COUCHSURFING SUR LE LAC BAÏKAL

par Mai 9, 2020Russie0 commentaires

C’est à bord d’un train au départ d’Oulan-Oudé que nous contemplons pour la première fois les eaux bleu profond du lac Baïkal. Cette immensité tranquille, qui constitue la plus grande réserve d’eau douce du monde, nous en rêvions depuis plusieurs semaines déjà. Maintenant que ses berges se dessinent enfin derrière les vitres du train et que nous apercevons les pics décharnés des montagnes sibériennes qui le bordent, nous savons que nous touchons au but.
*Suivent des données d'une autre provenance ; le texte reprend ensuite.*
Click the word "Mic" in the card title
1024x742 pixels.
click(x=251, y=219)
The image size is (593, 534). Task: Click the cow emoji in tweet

Voyager en Sibérie ne paraît pas chose aisée, pourtant nous l’avons fait sans rencontrer de difficultés particulières. Après avoir quitté la Mongolie et traversé la frontière, c’est en bus que nous avons rejoint Oulan-Oudé, la capitale de la Bouriatie située à une centaine de kilomètres à l’est du Baïkal. Avec un visa de trente jours seulement, nous sommes obligés de faire des choix et la capitale bouriate ne fait pas partie des villes que nous allons visiter. C’est malheureux, mais c’est seulement après une nuit et un passage rapide à la tête monumentale de Lénine que nous reprenons la route. Irkoutsk, située de l’autre côté du Baïkal, près de sa rive ouest, nous servira de point de départ vers le lac.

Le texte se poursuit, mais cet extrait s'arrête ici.